The documentary features no statistics, no graphs, no talking heads. Instead, it keeps the focus entirely on the people in that particular waiting room, forcing the audience to sit down and take a number. While some people wanted to give their opinion on the healthcare debate, many simply wanted to share their stories.
While shooting, the crew found that many people who lacked insurance were using the emergency room as their primary care physicians. "It was that tension between the people seeking very low-acuity primary care and people who have true emergencies that we found fascinating," Nicks says. Patients who are waiting for routine or less urgent care will be relegated to the bottom of the list if a victim of a gunshot wound is rushed in to the ER. Seven, eight, or nine hours of waiting is the price that the uninsured pay.
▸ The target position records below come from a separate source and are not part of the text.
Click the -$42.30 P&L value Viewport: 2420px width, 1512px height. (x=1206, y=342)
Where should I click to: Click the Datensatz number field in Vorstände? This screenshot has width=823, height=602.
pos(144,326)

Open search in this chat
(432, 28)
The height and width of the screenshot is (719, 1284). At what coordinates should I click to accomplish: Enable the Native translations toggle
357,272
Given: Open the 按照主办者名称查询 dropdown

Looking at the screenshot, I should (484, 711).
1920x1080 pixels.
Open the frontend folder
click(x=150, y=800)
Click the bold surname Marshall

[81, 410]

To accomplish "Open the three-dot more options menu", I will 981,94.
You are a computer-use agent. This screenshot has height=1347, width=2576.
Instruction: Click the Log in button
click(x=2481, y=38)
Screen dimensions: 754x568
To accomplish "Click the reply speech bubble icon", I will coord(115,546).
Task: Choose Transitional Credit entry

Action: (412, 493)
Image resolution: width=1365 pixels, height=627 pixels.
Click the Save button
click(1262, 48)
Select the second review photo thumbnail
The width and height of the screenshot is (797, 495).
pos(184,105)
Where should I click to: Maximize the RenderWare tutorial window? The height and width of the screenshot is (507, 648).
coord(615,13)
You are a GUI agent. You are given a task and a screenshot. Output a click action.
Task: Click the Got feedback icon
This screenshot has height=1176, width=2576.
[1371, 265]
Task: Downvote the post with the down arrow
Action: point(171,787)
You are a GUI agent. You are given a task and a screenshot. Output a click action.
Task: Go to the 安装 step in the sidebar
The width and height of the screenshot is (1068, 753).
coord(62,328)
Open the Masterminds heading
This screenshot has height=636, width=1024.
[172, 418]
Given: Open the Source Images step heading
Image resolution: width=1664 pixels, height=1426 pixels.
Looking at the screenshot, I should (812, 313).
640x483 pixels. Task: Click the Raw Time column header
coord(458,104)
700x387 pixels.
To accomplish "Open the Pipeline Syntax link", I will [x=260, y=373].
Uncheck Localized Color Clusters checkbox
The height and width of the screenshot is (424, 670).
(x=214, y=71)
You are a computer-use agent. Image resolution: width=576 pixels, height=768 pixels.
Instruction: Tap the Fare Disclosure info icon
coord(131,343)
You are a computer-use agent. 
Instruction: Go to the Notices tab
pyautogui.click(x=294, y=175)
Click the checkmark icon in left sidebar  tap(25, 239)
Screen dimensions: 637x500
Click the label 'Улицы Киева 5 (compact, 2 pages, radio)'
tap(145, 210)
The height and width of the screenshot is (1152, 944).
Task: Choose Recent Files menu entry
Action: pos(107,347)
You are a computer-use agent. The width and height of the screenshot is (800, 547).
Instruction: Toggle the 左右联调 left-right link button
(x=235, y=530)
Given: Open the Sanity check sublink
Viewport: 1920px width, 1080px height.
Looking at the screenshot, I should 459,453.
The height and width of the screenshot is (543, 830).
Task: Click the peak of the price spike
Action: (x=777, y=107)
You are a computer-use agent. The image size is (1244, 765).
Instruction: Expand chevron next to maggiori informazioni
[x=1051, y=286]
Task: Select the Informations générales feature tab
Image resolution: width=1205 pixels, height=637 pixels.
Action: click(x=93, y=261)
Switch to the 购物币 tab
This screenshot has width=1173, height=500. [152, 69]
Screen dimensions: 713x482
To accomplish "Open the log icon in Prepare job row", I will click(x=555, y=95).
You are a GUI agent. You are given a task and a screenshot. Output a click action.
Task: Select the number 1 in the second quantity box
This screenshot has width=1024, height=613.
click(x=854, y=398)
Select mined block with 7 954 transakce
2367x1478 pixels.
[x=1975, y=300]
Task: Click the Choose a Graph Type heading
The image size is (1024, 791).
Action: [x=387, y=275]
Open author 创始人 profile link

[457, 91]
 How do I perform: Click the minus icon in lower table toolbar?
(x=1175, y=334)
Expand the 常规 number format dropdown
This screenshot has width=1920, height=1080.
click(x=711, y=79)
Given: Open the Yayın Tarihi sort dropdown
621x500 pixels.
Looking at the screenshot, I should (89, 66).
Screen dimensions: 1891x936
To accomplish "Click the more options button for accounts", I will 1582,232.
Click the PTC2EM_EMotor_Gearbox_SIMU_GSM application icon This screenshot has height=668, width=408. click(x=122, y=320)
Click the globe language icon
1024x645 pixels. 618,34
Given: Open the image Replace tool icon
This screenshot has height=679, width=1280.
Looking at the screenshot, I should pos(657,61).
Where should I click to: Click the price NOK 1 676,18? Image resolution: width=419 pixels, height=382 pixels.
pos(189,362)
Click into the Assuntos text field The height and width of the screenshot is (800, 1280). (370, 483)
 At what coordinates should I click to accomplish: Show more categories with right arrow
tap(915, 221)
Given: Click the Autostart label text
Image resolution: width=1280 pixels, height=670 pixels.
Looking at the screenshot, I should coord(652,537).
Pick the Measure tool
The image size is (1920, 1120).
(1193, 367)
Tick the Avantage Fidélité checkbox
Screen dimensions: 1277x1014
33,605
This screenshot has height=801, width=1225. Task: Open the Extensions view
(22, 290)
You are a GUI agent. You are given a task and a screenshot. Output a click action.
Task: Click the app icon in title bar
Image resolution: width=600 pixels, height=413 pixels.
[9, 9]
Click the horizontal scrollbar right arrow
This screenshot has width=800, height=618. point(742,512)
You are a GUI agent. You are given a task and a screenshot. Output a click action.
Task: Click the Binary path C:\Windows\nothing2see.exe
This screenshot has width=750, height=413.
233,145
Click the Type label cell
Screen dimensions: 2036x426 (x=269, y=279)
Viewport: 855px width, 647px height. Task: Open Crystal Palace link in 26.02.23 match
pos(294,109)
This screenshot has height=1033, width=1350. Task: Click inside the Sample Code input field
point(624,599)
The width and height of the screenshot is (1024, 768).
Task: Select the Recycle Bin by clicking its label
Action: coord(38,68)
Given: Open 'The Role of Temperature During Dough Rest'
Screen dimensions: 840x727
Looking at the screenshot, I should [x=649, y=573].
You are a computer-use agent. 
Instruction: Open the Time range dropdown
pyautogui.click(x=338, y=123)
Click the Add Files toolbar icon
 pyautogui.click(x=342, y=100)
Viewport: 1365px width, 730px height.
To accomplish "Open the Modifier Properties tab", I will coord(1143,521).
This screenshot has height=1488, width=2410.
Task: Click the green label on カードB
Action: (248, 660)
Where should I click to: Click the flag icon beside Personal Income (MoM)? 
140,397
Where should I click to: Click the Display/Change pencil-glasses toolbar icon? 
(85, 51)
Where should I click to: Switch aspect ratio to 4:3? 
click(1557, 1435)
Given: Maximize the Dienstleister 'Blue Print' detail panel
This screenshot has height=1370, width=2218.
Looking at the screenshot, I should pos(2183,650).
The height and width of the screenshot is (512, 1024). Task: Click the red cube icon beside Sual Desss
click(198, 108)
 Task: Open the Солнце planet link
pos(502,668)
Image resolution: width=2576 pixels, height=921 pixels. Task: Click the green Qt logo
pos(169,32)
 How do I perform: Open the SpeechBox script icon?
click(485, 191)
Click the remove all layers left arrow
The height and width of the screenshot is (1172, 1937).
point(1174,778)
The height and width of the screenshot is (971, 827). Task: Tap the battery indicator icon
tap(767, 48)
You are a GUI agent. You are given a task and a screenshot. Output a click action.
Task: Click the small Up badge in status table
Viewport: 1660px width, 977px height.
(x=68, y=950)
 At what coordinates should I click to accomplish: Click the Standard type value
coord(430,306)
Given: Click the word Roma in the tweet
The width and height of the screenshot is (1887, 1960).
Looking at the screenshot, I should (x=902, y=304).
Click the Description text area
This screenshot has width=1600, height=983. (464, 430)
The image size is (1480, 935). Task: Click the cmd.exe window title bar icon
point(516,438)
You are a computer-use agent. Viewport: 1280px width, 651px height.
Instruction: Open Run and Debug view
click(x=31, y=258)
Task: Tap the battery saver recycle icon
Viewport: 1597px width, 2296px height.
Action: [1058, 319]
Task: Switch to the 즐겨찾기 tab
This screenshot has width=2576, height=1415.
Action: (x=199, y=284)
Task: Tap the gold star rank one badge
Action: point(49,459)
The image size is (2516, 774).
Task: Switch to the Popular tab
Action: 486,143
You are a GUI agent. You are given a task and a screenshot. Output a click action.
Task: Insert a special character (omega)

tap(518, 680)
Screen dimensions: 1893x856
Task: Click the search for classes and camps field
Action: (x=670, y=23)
One man, a father of a seven-year-old, talked about the effects of unemployment, a major American problem, on health insurance: "One of the things that leads to that is underemployment. If you're underemployed then you're underinsured, and if you're underinsured you don't go get checked. By the time you do go get checked, you're really sick. A universal health plan, depending on how it would be structured, would hopefully allow us the ability to go get checked."
Nicks emphasized the political neutrality of his work: "We wanted to do that in a way that we weren't making a political statement as directors of the film. We just wanted to give the audience that experience of navigating life day-to-day without health insurance."